Toland überreichte Leibniz 1701 sein Buch, dessen Rationalisierungstendenz der Religion dieser positiv einschätzte. Das Gleiche gilt für die Religio rationalis des Sozinianers Andreas Wissowatius. Allerdings zeigt S. eine gewichtige Differenz von Leibniz zu beiden Autoren auf: »Ein Christentum ohne Mysterien ist aus theologischer Sicht für Leibniz eine Unmöglichkeit. Die Gnade erfordert Wunder, weil sie selbst ein Wunder ist« (229). Die Glaubwürdigkeit der Bibel bleibt damit den Prinzipien der Vernunft übergeordnet. So bleibt Leibniz der lutherischen Tradition verpflichtet. Jedoch hat sich das sozinianische Programm der rationalen Religion, wie es von Stegmann ausgebildet wurde, im Gegensatz zu Leibniz’ Auffassung im weiteren Verlauf der Aufklärung durchgesetzt und maßgebend, wie S. in seinen beiden letzten Kapiteln zeigt, auf die Bereiche der Physik (235–345) und der Anthropologie (347–458) gewirkt.
Mit den folgenden Ausführungen soll die konfessionell geprägte Philosophie der Sozinianer herausgearbeitet werden. Diffizile Untersuchungen zum Materiebegriff führen S. zu dem Ergebnis, dass der Sozinianismus infolge der Metaphysica repurgata von Christoph Stegmann, dem jüngeren Bruder Joachim Stegmanns, in einen philosophisch-theologischen Materialismus mündet.
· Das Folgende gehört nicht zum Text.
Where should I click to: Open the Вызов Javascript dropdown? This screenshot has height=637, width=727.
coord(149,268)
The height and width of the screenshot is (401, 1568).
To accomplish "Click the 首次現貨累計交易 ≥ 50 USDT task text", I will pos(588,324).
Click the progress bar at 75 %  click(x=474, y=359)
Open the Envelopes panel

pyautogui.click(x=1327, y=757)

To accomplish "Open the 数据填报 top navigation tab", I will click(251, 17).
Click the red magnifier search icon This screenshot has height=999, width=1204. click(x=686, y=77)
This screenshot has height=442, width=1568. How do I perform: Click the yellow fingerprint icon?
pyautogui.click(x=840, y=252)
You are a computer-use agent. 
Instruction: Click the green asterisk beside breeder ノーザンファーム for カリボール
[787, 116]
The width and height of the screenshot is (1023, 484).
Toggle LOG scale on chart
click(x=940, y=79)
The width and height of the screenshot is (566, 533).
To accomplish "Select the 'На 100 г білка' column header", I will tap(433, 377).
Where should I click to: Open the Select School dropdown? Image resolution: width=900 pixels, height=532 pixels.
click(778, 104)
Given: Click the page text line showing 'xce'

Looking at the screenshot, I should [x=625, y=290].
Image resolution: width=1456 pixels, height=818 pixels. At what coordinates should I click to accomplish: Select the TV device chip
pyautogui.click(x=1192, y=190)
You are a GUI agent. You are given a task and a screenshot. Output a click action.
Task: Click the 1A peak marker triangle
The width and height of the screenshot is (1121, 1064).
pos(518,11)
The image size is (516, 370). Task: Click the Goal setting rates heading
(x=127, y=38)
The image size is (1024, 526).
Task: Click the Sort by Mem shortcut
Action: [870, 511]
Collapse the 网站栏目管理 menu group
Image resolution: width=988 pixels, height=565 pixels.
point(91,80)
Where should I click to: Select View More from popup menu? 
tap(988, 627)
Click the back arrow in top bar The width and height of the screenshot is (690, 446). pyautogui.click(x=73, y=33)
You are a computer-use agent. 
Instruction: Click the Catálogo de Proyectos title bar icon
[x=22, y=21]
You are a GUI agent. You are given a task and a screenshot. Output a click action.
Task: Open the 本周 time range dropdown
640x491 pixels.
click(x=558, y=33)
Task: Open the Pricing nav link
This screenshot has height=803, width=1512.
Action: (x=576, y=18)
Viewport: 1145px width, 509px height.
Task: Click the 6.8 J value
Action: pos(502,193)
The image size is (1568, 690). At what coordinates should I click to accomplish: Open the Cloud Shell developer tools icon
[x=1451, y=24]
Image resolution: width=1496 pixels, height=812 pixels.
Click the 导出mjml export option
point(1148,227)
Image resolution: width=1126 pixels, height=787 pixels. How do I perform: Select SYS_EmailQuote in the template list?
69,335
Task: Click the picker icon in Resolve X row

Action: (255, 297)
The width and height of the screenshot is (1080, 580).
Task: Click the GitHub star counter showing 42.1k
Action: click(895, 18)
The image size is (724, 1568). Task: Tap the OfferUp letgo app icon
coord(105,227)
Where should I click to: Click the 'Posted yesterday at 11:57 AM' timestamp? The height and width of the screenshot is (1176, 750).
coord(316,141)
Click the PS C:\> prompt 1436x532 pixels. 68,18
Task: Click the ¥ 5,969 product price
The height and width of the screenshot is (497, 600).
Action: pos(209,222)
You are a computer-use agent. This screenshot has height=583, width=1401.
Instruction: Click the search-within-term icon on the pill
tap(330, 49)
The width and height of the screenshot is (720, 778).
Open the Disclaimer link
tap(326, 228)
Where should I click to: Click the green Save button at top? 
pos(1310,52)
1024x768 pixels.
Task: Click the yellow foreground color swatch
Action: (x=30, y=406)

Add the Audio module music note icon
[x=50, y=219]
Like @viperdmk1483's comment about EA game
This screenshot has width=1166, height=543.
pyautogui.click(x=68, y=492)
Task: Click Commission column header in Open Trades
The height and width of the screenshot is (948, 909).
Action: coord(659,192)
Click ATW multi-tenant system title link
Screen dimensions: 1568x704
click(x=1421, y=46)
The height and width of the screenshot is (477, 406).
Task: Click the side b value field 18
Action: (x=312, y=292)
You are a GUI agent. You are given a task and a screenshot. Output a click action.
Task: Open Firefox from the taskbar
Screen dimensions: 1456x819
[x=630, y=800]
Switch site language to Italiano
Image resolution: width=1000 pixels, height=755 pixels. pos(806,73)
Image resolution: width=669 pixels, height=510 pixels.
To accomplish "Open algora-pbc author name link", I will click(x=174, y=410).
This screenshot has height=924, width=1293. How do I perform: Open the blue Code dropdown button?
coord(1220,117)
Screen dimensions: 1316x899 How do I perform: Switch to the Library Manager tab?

Diese Schrift, die sich immer noch unediert im Nachlass Leibniz’ befindet, hat Leibniz als Manuskript eingesehen und in der Theodizee sowie den Nouveaux Essais erwähnt, da er sie offensichtlich für einen wichtigen Umbruch der Philosophie seiner Zeit einstufte.
Stegmann verwendet den Wahrheitsbegriff in der Philosophie und Theologie univok. Der radikale Neuansatz seiner Metaphysik zeigt sich daran, dass er Form und Materie zusammen »als Konstitutionsprinzipien alles Seienden« (315) beschreibt. Folglich gibt es kein Seiendes ohne Materie und damit keine immateriellen Substanzen. Auch Gott spricht er einen materiellen Körper zu. Diesen metaphysischen Materialismus, bei dem alles auf das Materielle ausgerichtet und die unsterbliche Natur der menschlichen Seele negiert wird, akzeptierte Leibniz nicht, zumal er Gott als vollkommen immateriell bestimmte. Zudem sah Leibniz »einen direkten Zusammenhang zwischen der sozinianischen Verneinung der Immaterialität der menschlichen Seele und der Lockeschen An­sicht, dass die Materie denken könne« (335 f.), denn diese Ansicht führt zur Negation einer immateriellen geistigen, also unsterblichen Substanz. S.s Überprüfung von Leibniz’ These ergibt allerdings, dass wegen Lockes Akzeptanz der Lehre der creatio ex nihilo sein Materiebegriff nicht materialistisch sein kann. – Die Sozinianer haben also mit der Herausbildung eines metaphysischen Materialismus einen entscheidenden Umbruch des Denkens eingeleitet, der die materielle Wirklichkeit von transzendenten Einflüssen befreite.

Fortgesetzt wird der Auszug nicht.